Clinic

Interpersoonlijke vaardigheden versterken

Uitdaging en HRO-dimensies. Van droom naar daad kun je op meerdere manieren in de praktijk brengen. We kennen allemaal de gesprekken waarin iemand een lastig gesprek of een moeilijke onderhandeling met iemand anders probeert te omschrijven. Het blijft dan vaak abstract. Waar we meer aan hebben is een verbeelding van een interactie tussen twee mensen. Een verbeelding maakt het ook mogelijk om collega’s uit te nodigen om te laten zien hoe zij het zouden doen.

Samenvatting. De term clinic wordt vooral in de sport gebruikt. Het verwijst naar het gericht oefenen van een bepaalde vaardigheid (soms op een andere plek dan gebruikelijk). De clinic is bedoeld om direct, in het hier en nu, een lastige of diffuse situatie met een aantal mensen kort te analyseren en te oefenen. Het gaat bij dit instrument minder om de woorden (een situatie in woorden proberen te beschrijven) en meer om het praktisch doen (de situatie kort naspelen). Je creëert als het ware een tijdelijke HRO-setting waarin je zonder waardeoordelen een probleem, al doende met je collega’s, kunt onderzoeken en alternatieven kunt proberen. Nota Bene In een onveilige groep kan het riskant zijn deze methode toe te passen.

Verstrekte gegevens -
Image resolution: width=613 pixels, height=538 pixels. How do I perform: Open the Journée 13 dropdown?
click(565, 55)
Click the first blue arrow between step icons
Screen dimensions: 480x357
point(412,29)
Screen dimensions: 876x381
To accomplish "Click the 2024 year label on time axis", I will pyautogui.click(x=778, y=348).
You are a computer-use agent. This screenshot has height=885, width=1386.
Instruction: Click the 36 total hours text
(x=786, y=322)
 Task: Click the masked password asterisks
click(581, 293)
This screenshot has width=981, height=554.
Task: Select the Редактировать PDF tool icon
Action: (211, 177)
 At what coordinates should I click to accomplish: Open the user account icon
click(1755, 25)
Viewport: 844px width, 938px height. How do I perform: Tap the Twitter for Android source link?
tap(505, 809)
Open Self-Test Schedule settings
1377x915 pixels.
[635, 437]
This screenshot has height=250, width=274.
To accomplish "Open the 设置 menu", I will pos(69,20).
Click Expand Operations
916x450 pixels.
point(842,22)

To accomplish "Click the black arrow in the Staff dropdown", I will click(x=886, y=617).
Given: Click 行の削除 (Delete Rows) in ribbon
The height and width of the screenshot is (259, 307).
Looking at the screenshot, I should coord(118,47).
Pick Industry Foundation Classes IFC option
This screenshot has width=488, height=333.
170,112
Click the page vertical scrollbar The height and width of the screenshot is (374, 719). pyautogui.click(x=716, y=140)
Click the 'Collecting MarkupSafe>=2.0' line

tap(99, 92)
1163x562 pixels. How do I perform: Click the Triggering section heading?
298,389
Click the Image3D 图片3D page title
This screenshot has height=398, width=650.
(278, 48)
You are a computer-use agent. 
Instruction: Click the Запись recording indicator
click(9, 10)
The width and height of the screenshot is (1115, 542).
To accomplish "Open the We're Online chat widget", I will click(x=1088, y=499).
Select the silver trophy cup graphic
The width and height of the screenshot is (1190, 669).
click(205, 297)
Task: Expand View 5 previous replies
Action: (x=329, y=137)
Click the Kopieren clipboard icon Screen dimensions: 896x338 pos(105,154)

Opgaven -
A: Noem alle zinsdelen die in de tekst over de clinic tussen haakjes staan.
B: Vertaal de volgende zin uit de tekst over de clinic in het Engels: "Waar we meer aan hebben is een verbeelding van een interactie tussen twee mensen."
C: Zet de tekst over de clinic voort na de laatste zin.

Antwoorden -
A:
- soms op een andere plek dan gebruikelijk
- een situatie in woorden proberen te beschrijven
- de situatie kort naspelen

B: What is more useful to us is a depiction of an interaction between two people.

C:
Voorbeeld. Een stukje uit een dialoog die V zou kunnen laten zien.

V: … en dan loop ik de kamer in en ga tegenover mijn manager zitten. Ik begin zo rustig mogelijk met ‘Beste Piet, ik wil het graag eens over mijn beloning hebben. Ik vind dat ik zo langzamerhand wel opslag verdien. Ben hier …’ Ik kan mijn zin niet eens afmaken. T (Piet dus) zegt namelijk … (Hij stapt over naar de andere stoel).

T: …. Tjonge jonge, je weet hoe druk het is, ik heb hier nu echt geen tijd voor …
V: … Ja, maar, dat zeg je nu al maanden, ik wil weten waar ik aan toe ben ….
T: … aan toe ben, aan toe ben? Vertrouw je me soms niet meer? …
V: … daar gaat het helemaal niet om …

De begeleider, of de vraagsteller (V) zelf breekt de clinic hier af. V maakt duidelijk dat voor zijn gevoel het gesprek hier helemaal vastloopt. Hij heeft het op een andere manier eerder geprobeerd, maar dat liep toen ook vast. Wat moet ik anders doen? In plaats van allerlei vragen te stellen (want er valt wel degelijk meer te zeggen over dit vraagstuk), gaat een van de collega’s het op zijn manier doen. Vraagsteller V gaat op de stoel van T zitten.

V: … Dag Piet, heb je even?
T: … heel even want ik moet zo weg!
V: … Waar kan ik informatie vinden over beoordelingsgesprekken?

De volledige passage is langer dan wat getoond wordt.